All of lore.kernel.org
 help / color / mirror / Atom feed
From: Jan Kara <jack@suse.cz>
To: Dave Chinner <david@fromorbit.com>
Cc: Dan Williams <dan.j.williams@intel.com>,
	Jason Gunthorpe <jgg@nvidia.com>,
	akpm@linux-foundation.org, Matthew Wilcox <willy@infradead.org>,
	Jan Kara <jack@suse.cz>, "Darrick J. Wong" <djwong@kernel.org>,
	Christoph Hellwig <hch@lst.de>,
	John Hubbard <jhubbard@nvidia.com>,
	linux-fsdevel@vger.kernel.org, nvdimm@lists.linux.dev,
	linux-xfs@vger.kernel.org, linux-mm@kvack.org,
	linux-ext4@vger.kernel.org
Subject: Re: [PATCH v2 05/18] xfs: Add xfs_break_layouts() to the inode eviction path
Date: Fri, 23 Sep 2022 11:38:03 +0200	[thread overview]
Message-ID: <20220923093803.nroajmvn7twuptez@quack3> (raw)
In-Reply-To: <20220923021012.GZ3600936@dread.disaster.area>

On Fri 23-09-22 12:10:12, Dave Chinner wrote:
> On Thu, Sep 22, 2022 at 05:41:08PM -0700, Dan Williams wrote:
> > Dave Chinner wrote:
> > > On Wed, Sep 21, 2022 at 07:28:51PM -0300, Jason Gunthorpe wrote:
> > > > On Thu, Sep 22, 2022 at 08:14:16AM +1000, Dave Chinner wrote:
> > > > 
> > > > > Where are these DAX page pins that don't require the pin holder to
> > > > > also hold active references to the filesystem objects coming from?
> > > > 
> > > > O_DIRECT and things like it.
> > > 
> > > O_DIRECT IO to a file holds a reference to a struct file which holds
> > > an active reference to the struct inode.

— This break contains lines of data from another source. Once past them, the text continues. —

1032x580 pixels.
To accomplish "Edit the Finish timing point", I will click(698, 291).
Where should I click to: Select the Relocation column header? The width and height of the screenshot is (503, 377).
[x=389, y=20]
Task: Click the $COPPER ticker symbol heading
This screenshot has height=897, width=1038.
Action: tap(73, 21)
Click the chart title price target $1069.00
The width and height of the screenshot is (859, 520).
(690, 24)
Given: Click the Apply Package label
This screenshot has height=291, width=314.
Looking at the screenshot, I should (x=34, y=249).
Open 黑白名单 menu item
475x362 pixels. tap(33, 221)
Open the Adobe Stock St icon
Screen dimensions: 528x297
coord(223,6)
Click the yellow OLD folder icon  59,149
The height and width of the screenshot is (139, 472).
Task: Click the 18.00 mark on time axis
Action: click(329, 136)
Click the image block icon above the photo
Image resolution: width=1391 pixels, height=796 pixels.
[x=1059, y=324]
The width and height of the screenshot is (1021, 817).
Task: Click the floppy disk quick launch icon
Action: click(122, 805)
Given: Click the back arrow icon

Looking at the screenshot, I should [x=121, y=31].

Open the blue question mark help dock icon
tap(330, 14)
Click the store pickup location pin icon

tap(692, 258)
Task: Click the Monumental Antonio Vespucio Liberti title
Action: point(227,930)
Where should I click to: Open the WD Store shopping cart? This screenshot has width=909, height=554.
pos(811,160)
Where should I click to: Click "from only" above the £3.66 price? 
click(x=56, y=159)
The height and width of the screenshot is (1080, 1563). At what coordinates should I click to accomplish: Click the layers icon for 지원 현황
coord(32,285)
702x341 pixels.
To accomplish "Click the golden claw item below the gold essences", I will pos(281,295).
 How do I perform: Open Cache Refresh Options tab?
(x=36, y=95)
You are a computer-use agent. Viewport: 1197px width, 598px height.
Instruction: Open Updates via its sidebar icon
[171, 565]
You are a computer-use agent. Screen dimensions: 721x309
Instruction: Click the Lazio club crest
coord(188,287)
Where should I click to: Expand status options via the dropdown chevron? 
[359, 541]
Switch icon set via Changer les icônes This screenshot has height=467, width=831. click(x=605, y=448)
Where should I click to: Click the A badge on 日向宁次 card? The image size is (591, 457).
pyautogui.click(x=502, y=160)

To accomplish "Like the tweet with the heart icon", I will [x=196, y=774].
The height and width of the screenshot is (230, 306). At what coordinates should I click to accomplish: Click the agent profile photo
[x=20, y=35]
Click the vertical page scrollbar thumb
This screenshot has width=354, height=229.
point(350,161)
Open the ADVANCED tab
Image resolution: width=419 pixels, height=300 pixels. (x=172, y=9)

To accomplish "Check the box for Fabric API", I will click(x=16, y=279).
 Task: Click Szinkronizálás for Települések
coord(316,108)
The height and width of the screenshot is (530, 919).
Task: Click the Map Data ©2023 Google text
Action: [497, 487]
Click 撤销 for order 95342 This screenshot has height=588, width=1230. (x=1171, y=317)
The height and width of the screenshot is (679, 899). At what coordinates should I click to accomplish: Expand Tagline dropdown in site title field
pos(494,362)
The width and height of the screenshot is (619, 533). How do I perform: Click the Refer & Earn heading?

Hence you can't reclaim an
> > > inode while an O_DIRECT IO is in progress to it. 
> > > 
> > > Similarly, file-backed pages pinned from user vmas have the inode
> > > pinned by the VMA having a reference to the struct file passed to
> > > them when they are instantiated. Hence anything using mmap() to pin
> > > file-backed pages (i.e. applications using FSDAX access from
> > > userspace) should also have a reference to the inode that prevents
> > > the inode from being reclaimed.
> > > 
> > > So I'm at a loss to understand what "things like it" might actually
> > > mean. Can you actually describe a situation where we actually permit
> > > (even temporarily) these use-after-free scenarios?
> > 
> > Jason mentioned a scenario here:
> > 
> > https://lore.kernel.org/all/YyuoE8BgImRXVkkO@nvidia.com/
> > 
> > Multi-thread process where thread1 does open(O_DIRECT)+mmap()+read() and
> > thread2 does memunmap()+close() while the read() is inflight.
> 
> And, ah, what production application does this and expects to be
> able to process the result of the read() operation without getting a
> SEGV?
> 
> There's a huge difference between an unlikely scenario which we need
> to work (such as O_DIRECT IO to/from a mmap() buffer at a different
> offset on the same file) and this sort of scenario where even if we
> handle it correctly, the application can't do anything with the
> result and will crash immediately....

I'm not sure I fully follow what we are concerned about here. As you've
written above direct IO holds reference to the inode until it is completed
(through kiocb->file->inode chain). So direct IO should be safe?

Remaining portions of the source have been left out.